Is it possible to re-enter the process in Linux?
I ran the certbot program to give out a certificate for a domain. During domain verification when the program was running my ssh session with the server crashed. Logging back to the server I wanted to execute the command again, but I received a message that certbot instance is running. Can I enter the process again to finish what I started? Is there any signal that I can send to the process to go to the next stage of configuration by pressing key?
It depends what it means by "running".
Some programs set up what is known as a "lock file" which is essentially just a file they put on disk to say "I'm doing something, no one should do anything else here." so that running the program again while a copy is running will give an error.
If the program exits without cleaning up the lock file, which may well happen if the ssh session broke, then running it again looks like there is an instance running where it is not.
You will most likely have to clean up the lock files and restart the process from the start.
From the Certbot Lock File documentation
When processing a validation Certbot writes a number of lock files on your system to prevent multiple instances from overwriting each other’s changes. This means that by default two instances of Certbot will not be able to run in parallel.
Since the directories used by Certbot are configurable, Certbot will write a lock file for all of the directories it uses. This include Certbot’s
--work-dir
,--logs-dir
, and--config-dir
. By default these are/var/lib/letsencrypt
,/var/log/letsencrypt
, and/etc/letsencrypt
respectively. Additionally if you are using Certbot with Apache or nginx it will lock the configuration folder for that program, which are typically also in the/etc
directory.Note that these lock files will only prevent other instances of Certbot from using those directories, not other processes. If you’d like to run multiple instances of Certbot simultaneously you should specify different directories as the
--work-dir
,--logs-dir
, and--config-dir
for each instance of Certbot that you would like to run.
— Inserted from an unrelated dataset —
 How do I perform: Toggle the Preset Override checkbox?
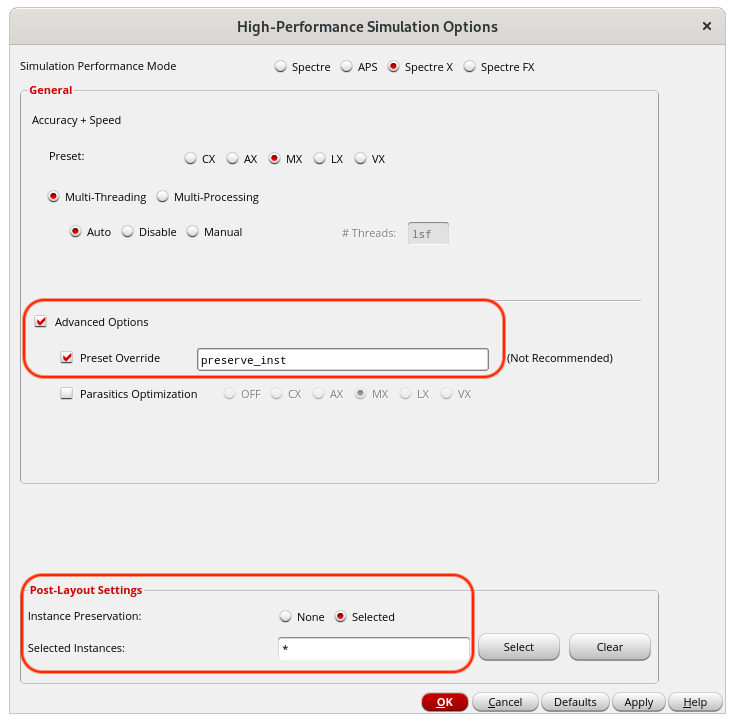tap(67, 358)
A LetsEncrypt forum post Another instance of Certbot is already running recommends running
find / -type f -name ".certbot.lock"
To find all these lock files. It also has a "seek and destroy" line:
find / -type f -name ".certbot.lock" -exec rm {} \;
Without preparation – it's technically sort-of possible, using reptyr
, but it does not always work well. It also won't show you what the process has already output, i.e. you won't be able to know what kind of prompt is currently being shown.
It's probably better to kill that certbot instance (which will eventually happen anyway, as soon as the OS notices the TCP connection being unresponsive) and restart the procedure from scratch.
For the future, look into "terminal multiplexers" such as tmux
, screen
, or abduco
. They are designed to allow reattaching to any kind of process that has been started inside the multiplexer – as long as you remember to have started tmux before working.
Ideally, though, certbot should be able to do its job without any prompts. If you're manually fiddling around with the challenge files or DNS records – that in itself is already a problem, because you won't always be around to do that every month.